レベッカの死体の発見→捜査で、レベッカは自殺、マキシムは無罪と判断される→ファヴェルがレベッカと手紙で会う約束をしていたので自殺のはずがない、またレベッカの船が沈んだ原因に不審な点がある。レベッカはマキシムに殺されたとの告発→レベッカがベイカー医師と会っていたことが日誌から判明→ベイカー医師の説明。レベッカは妊娠ではなく末期ガンで受診したので、レベッカの自殺の可能性があったと死因審問会が判断。→ファヴェルはマキシムを脅迫したと判断され、マキシムは無罪となる。この後半から最後までの部分が物語全体を把握していない者にはわかりにくく、よく理解しないでこの映画を見た私は消化不良になったのだと思う。

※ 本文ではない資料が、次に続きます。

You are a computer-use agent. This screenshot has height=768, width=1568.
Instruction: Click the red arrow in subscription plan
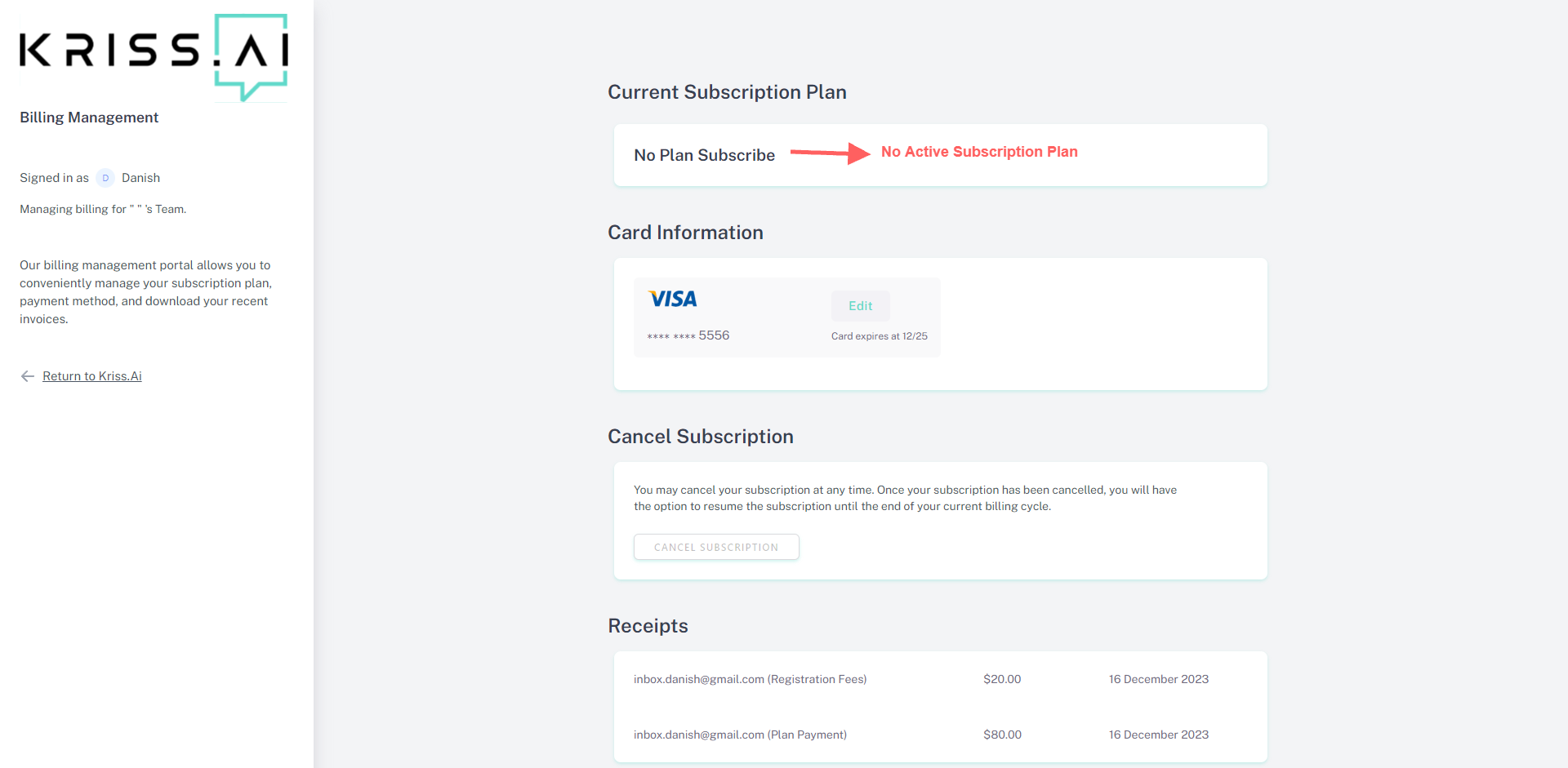[x=830, y=153]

この小説の始まりはヴァン・ホッパー夫人の話し相手として雇われたヒロインがモンテ・カルロでマキシムと出会うところから始まる。風邪で部屋に閉じこもったヴァン・ホッパー夫人の相手をレベッカがする必要がなくなりヒロインとマキシムは結婚するまでになるが、わずか3ヶ月恋愛期間を経て暮らすことになったコーンウォール(イギリス南部にある)にあるマンダレイの屋敷は知り合いもいない田舎町だった。ヒロインとマキシムの生活は順調のように思われたが、デンヴァース夫人によるヒロインへの嫌がらせで、マキシムとの関係がだんだん悪くなっていく。デンヴァース夫人の策略により舞踏会でレベッカと同じ衣装を着て、マキシムを憤慨させたヒロインは明るい将来が見えなくなり意気消沈してしまう。それを見たデンヴァース夫人はヒロインに高所から飛び降りるようにと能面のような顔をして促す。ヒロインが追い込まれ窓から飛び降りる寸前に難破船が発見されたとの花火による告知があり、ヒロインは正気を取り戻す。そうしてヒロインは海辺の小屋にいるマキシムのところに行き、自分がレベッカの衣装を着たことを謝罪しマキシムの怒りを鎮めることに成功する。こうしてヒロインとマキシムは以前のような関係を取り戻すことが出来、マキシムが抱える問題をヒロインも一緒に考えて以前の生活に戻せるようにする。
小説のようにマキシムがレベッカの行動に不審を持ち怒りを募らせて衝動的に射ち殺したのであれば、例えレベッカが末期がんであっても殺人罪と死体遺棄罪は免れないだろう。しかし映画ではレベッカが朦朧状態で転倒して頭を打って亡くなったことにすることにより死体遺棄罪だけとなり、レベッカの行動に悩まされていたマキシムに同情する人も出て来る。愛があれば殺人犯でも伴侶として大切にするというのは甘く美しい気がするが、映画のようにすることにより登場人物の暗い性格を少し払拭できたと考える。このようにヒッチコックが台本を少し変えたことでヒロインとマキシムが災難に巻き込まれただけということになり、この小説をクライム映画ではなくミステリー映画として普及させるのに役立った気がする。